Task to complete:
Print each of the entries below word for word, leaving nothing out and changing nothing.

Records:
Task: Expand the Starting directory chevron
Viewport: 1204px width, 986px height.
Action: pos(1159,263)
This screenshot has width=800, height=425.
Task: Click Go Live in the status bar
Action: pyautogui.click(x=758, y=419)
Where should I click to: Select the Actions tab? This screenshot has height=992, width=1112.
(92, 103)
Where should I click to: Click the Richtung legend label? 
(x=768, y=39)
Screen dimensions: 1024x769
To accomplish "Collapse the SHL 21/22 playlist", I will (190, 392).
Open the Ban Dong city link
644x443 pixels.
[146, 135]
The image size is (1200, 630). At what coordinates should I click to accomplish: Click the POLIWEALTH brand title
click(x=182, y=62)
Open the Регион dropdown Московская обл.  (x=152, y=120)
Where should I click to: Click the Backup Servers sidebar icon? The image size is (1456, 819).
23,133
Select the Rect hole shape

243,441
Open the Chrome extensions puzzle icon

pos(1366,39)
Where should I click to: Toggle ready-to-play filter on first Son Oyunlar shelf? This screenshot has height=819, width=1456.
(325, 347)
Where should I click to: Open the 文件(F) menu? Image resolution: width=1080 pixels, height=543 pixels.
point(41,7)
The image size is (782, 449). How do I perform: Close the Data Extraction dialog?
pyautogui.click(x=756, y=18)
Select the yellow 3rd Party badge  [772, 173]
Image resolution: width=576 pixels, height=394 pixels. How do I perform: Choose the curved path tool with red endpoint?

Finished exercise:
Task: Expand the Starting directory chevron
Viewport: 1204px width, 986px height.
Action: pos(1159,263)
This screenshot has width=800, height=425.
Task: Click Go Live in the status bar
Action: pyautogui.click(x=758, y=419)
Where should I click to: Select the Actions tab? This screenshot has height=992, width=1112.
(92, 103)
Where should I click to: Click the Richtung legend label? 
(x=768, y=39)
Screen dimensions: 1024x769
To accomplish "Collapse the SHL 21/22 playlist", I will (190, 392).
Open the Ban Dong city link
644x443 pixels.
[146, 135]
The image size is (1200, 630). At what coordinates should I click to accomplish: Click the POLIWEALTH brand title
click(x=182, y=62)
Open the Регион dropdown Московская обл.  (x=152, y=120)
Where should I click to: Click the Backup Servers sidebar icon? The image size is (1456, 819).
23,133
Select the Rect hole shape

243,441
Open the Chrome extensions puzzle icon

pos(1366,39)
Where should I click to: Toggle ready-to-play filter on first Son Oyunlar shelf? This screenshot has height=819, width=1456.
(325, 347)
Where should I click to: Open the 文件(F) menu? Image resolution: width=1080 pixels, height=543 pixels.
point(41,7)
The image size is (782, 449). How do I perform: Close the Data Extraction dialog?
pyautogui.click(x=756, y=18)
Select the yellow 3rd Party badge  [772, 173]
Image resolution: width=576 pixels, height=394 pixels. How do I perform: Choose the curved path tool with red endpoint?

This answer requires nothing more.